### EXERCISE PROMPT
Everything from the line containing "TRESemmé Dry Texture Spray (423, 1633)" through the last line of the records below should be printed exactly, please, and nothing else.

********

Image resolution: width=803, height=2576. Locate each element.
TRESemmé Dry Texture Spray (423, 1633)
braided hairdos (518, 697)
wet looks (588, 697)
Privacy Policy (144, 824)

********

### SOLUTION TO THIS PROBLEM
TRESemmé Dry Texture Spray (423, 1633)
braided hairdos (518, 697)
wet looks (588, 697)
Privacy Policy (144, 824)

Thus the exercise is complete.